If the African clawed frogs are strange, their tadpoles are not less odd as, once they have reached a remarkable size, they are already equipped with legs and appear extraordinarily translucent, thus showing, by transparency, many details of their inner anatomy and appear as speckled by numerous small brown spots, formed by “chromatophores”, visible under the skin; the development along with the relevant metamorphosis completes in 7-9 weeks.

These amphibians nourish of aquatic insects (both adults and larvae), of nektonic insects (such as the mayflies, the damselflies or the dragonflies) and of several other species living in the muddy bottom, which, by means of the robust small claws of their hind legs, they move continuously; they nourish also of small crustaceans, as well as, in some instances, of eggs of other amphibians and also (even if quite rarely, thus doing an act of cannibalism), of those of a conspecific. Should the water basins they populate dry up, they may survive for quite long periods by digging into the mud. When swimming, the African clawed frogs dart with surprising rapidity and remarkable elegance; much more awkward, on the contrary, so much to appear ridiculous, is the position they get when they stay motionless in the water, or when they slowly settle on it: in these cases, they spread apart the fore legs, which remain slightly bent and with the toes spread wide, thus assuming an attitude which, to the human eye, looks curiously declamatory.
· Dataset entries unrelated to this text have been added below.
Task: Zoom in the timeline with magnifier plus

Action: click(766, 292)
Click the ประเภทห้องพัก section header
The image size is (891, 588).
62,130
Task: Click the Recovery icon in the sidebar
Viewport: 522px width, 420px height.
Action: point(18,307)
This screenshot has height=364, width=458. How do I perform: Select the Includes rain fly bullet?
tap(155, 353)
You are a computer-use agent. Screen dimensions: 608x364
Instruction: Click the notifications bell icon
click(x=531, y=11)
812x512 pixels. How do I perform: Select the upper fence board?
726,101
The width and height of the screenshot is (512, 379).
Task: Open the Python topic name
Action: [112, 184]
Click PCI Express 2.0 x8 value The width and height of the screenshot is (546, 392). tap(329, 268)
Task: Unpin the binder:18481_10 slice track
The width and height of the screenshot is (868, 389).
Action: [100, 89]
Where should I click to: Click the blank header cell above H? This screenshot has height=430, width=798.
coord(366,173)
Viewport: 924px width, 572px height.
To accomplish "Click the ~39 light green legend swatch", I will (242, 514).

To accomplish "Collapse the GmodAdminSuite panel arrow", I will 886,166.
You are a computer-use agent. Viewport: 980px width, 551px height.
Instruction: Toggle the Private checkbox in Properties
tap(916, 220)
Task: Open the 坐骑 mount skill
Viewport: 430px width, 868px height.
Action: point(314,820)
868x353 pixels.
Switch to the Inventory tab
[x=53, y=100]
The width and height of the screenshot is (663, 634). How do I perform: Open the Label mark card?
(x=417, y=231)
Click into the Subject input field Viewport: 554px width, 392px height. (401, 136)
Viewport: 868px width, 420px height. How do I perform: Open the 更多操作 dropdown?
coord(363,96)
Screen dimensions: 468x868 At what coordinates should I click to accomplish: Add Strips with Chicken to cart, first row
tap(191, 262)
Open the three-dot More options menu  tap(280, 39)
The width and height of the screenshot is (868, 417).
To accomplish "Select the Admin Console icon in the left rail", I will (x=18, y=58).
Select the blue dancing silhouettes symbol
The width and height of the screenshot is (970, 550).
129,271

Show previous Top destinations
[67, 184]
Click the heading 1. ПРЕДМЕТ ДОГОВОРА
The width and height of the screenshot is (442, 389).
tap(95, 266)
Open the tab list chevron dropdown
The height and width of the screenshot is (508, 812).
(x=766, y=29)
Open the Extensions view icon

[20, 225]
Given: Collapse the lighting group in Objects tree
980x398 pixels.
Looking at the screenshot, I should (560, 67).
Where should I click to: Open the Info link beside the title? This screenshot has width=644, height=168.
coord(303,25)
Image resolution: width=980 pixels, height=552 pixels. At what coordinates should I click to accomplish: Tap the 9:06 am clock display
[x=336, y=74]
These frogs are easy to breed and furthermore, if properly stimulated, they may reproduce in whatever period of the year; in the wild, even is they have counted 3-4 reproductive cycles per year, usually they reproduce in spring. The IUCN states that this species is at very low risk of extinction.


Bufo laevis Daudin, 1802; Dactylethra capensis Cuvier, 1830; Dactylethra delalandii Cuvier, 1849; Leptopus oxydactylus Mayer, 1835; Pipa bufonia Merrem, 1820; Tremeropugus typicus Smith, 1831; Xenopus boiei Wagler, 1827; Xenopus laevis bunyoniensis Loveridge, 1932; Xenopus laevis sudanensis Perret, 1966.